I lived for about 6 years in Switzerland. I studied some German, enough not to starve, but I definitely could not hold a conversation in the language. I was relieved when the local supermarket introduced this:
That little self-service scanner meant one thing: I did not have to interact with the cashier anymore, in a language I barely understand. That made my shopping trips easy. I scanned my own products, I “bagged” them as I shopped, I paid at the automatic cashier with my credit card, and off I went. As simple as that.
Well, in 2017, the Canton of Geneva discussed the implementation of the “Penalty Tax”. That meant that for every check-out register the supermarket would hold, a penalty of CHF10,000 (approx. $11,000) would be applied on taxes, in an attempt to protect retail jobs. That of course slowed down the digitalization process – but only in that canton.
What Canton of Geneva failed to notice was that jobs transform as technology makes certain positions obsolete. But this process is not smooth either. A year later, Unia (Swiss largest trade union) released a study on how self-checkouts actually increased both workload and stress on the employees. The self-checkout option was not based on trust only. Every now and then you would be randomly selected for a check and staff needs to monitor and deal with customers that may try to squeeze something in for free. Cashiers are now required to confront these customers, which is not always as easy task.
My sister works for a big Pharmaceutical company in Brazil as a pharmacovigilance specialist. You would think her job consists of analyzing adverse events on medicine that patients take, however, her job evolved into implementing first RPA (Robotic Process Automation), followed by AI (Artificial Intelligence) – even though she has no IT background.
How is a pharmacist implementing these solutions, I asked myself. This blogpost made me call her and finally ask the question: how do you do what you do?
She first laughed at me. But then she quickly answered: “I am an SME (Subject Matter Expert)”. Her job evolved into consulting for the consultants: she explains what is needed, why it is needed and how it should work and the consultants are tasked with developing the solutions.
She supported the implementation of RPA in 2019. They used a software called “Automation Anywhere”. The program acted as a human. It would also have a login and a password for the systems it would act on, just like a human, for traceability. It mimics the exact clickings a human would perform. So the non-valued-added tasks were transferred to this software.
As RPA was successfully deployed, the team is now moving to the next step: implementing AI, which means the software will also learn new activities, being able to determine seriousness of adverse events; if the adverse event has been observed in clinical trials and therefore disclosed on leaflets; if the drug was misused; if there is a causal connection; etc.
I asked my sister: “What will your job be when all of these happen?”. She answered: “Quality Control and Project Management”.
Now, while it is true jobs will evolve, much like my sister’s job, what happens to those that perform manual tasks? What happens to those that can be replaced? Will we see an even larger income inequality?
Tye Brady, Chief Technologist at Amazon Robotics does not believe in a complete replacement of humans by robots. In his words: “You extend human capability. And when you gain productivity, then you have the ability to create new jobs that were unimaginable five years ago.”

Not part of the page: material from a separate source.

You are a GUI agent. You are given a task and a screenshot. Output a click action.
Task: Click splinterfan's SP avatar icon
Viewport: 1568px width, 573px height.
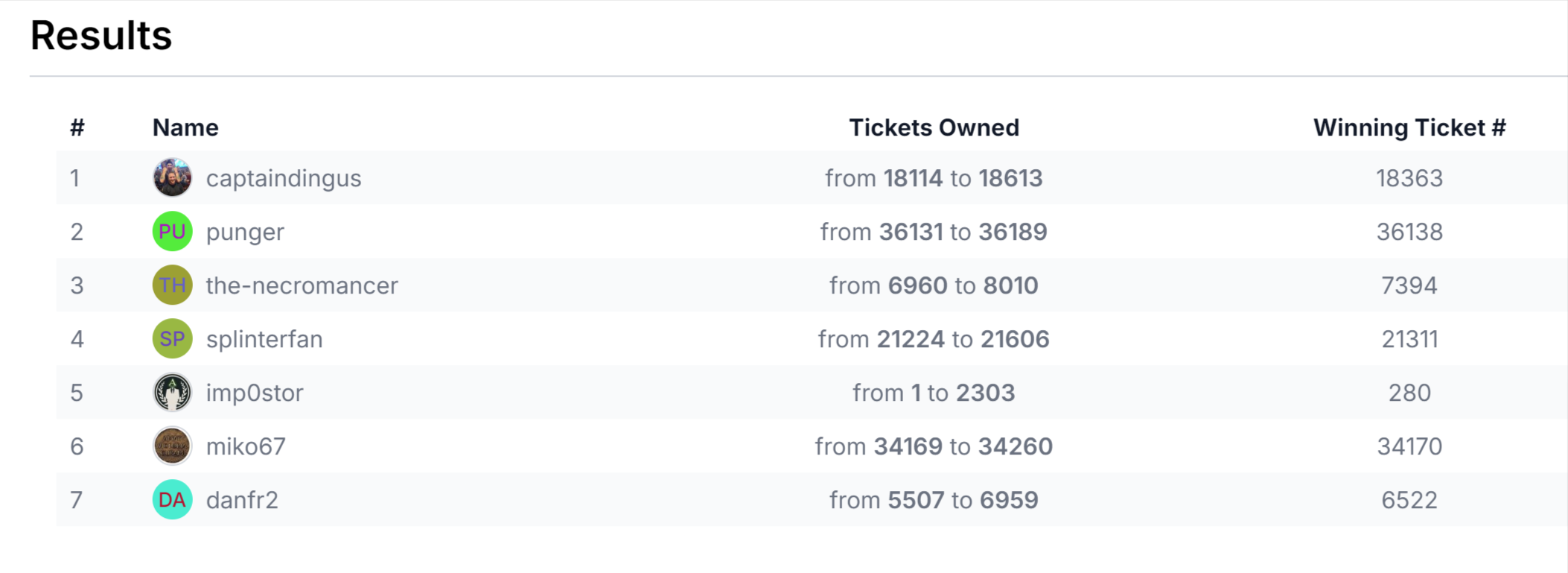click(x=172, y=339)
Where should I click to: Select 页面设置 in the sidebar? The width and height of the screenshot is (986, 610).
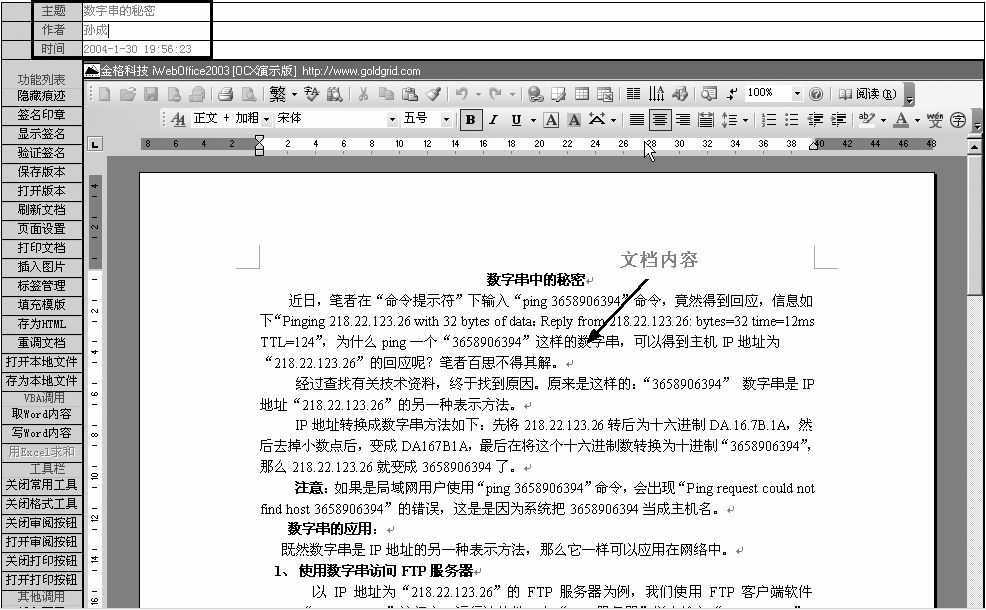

While writing this post, I noticed I have more questions than answers. Are we hoping for new jobs to be created in a desperate attempt not to recognize how obsolete we will become? Maybe. We tend to focus digitalization discussions on the efficiencies it brings, on how we can focus on what matters, and the new possibilities to grow businesses using it. But that reduces the impact we see to white collars only. If Tye Brady is right, then we need, in my opinion, to support the cultural change to adapt the workforce and develop skills that will support automation. So humans and robots can complement each other.